A trefoil () is a graphic form composed of the outline of three overlapping rings, used in architecture and Christian symbolism, among other areas. The term is also applied to other symbols with a threefold shape. A similar shape with four rings is called a quatrefoil.

Architecture

Ornamentation
'Trefoil' is a term in Gothic architecture given to the ornamental foliation or cusping introduced in the heads of window-lights, tracery, and panellings, in which the centre takes the form of a three-lobed leaf (formed from three partially overlapping circles). One of the earliest examples is in the plate tracery at Winchester Cathedral (1222–1235). The fourfold version of an architectural trefoil is a quatrefoil.

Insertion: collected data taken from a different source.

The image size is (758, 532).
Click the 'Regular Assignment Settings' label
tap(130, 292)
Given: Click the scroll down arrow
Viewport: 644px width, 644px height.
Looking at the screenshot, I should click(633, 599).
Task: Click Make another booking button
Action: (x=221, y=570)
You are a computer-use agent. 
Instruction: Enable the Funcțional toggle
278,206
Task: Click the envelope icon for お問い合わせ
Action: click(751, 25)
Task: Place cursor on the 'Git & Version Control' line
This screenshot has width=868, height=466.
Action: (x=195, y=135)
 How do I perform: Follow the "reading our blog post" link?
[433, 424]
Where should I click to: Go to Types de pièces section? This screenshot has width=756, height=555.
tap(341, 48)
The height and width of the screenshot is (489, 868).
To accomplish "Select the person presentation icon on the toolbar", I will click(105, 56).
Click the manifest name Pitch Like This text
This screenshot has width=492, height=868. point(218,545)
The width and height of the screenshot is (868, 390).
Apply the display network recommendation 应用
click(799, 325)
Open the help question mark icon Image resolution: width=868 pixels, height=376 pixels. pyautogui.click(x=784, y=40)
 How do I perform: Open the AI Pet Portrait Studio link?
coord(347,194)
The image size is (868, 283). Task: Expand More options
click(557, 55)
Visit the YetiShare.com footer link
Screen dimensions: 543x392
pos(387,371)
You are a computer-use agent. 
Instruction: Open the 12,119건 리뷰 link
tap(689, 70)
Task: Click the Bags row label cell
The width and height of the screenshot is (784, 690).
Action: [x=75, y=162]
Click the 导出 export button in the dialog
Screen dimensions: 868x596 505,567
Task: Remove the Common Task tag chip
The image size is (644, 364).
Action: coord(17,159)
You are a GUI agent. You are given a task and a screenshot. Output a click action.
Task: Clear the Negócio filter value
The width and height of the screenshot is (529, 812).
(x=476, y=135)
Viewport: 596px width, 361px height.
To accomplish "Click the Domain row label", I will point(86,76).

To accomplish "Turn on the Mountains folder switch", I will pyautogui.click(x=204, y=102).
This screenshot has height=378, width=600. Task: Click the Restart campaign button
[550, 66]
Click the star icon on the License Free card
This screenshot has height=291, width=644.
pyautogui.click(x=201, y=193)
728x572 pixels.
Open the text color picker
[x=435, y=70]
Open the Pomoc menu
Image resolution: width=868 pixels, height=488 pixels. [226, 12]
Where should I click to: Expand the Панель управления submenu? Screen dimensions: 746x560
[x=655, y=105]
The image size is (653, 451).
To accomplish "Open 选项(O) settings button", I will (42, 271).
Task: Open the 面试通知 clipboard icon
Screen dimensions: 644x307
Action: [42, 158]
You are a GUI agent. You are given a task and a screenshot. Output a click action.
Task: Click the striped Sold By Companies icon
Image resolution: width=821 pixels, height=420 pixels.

A simple trefoil shape in itself can be symbolic of the Trinity, while a trefoil combined with an equilateral triangle was also a moderately common symbol of the Christian Trinity during the late Middle Ages in some parts of Europe, similar to a barbed quatrefoil. Two forms of a trefoil combined with a triangle are shown below:

A dove, which symbolizes the Holy Spirit, is sometimes depicted within the outlined form of the trefoil combined with a triangle.

Architectural layout
In architecture and archaeology, a 'trefoil' describes a layout or floor plan consisting of three apses in clover-leaf shape, as for example in the Megalithic temples of Malta.

Particularly in church architecture, such a layout may be called a "triconchos".

Heraldry
The heraldic 'trefoil' is a stylized clover. It should not be confused with the figure named in French heraldry  ("threefoil"), which is a stylized flower with three petals, and differs from the heraldic trefoil in being not slipped.

Symbols
Symmetrical trefoils are particularly popular as warning and informational symbols. If a box containing hazardous material is moved around and shifted into different positions, it is still easy to recognize the symbol, while the distinctive trefoil design of the recycling symbol makes it easy for a consumer to notice and identify the packaging the symbol has been printed on as recyclable. Easily stenciled symbols are also favored.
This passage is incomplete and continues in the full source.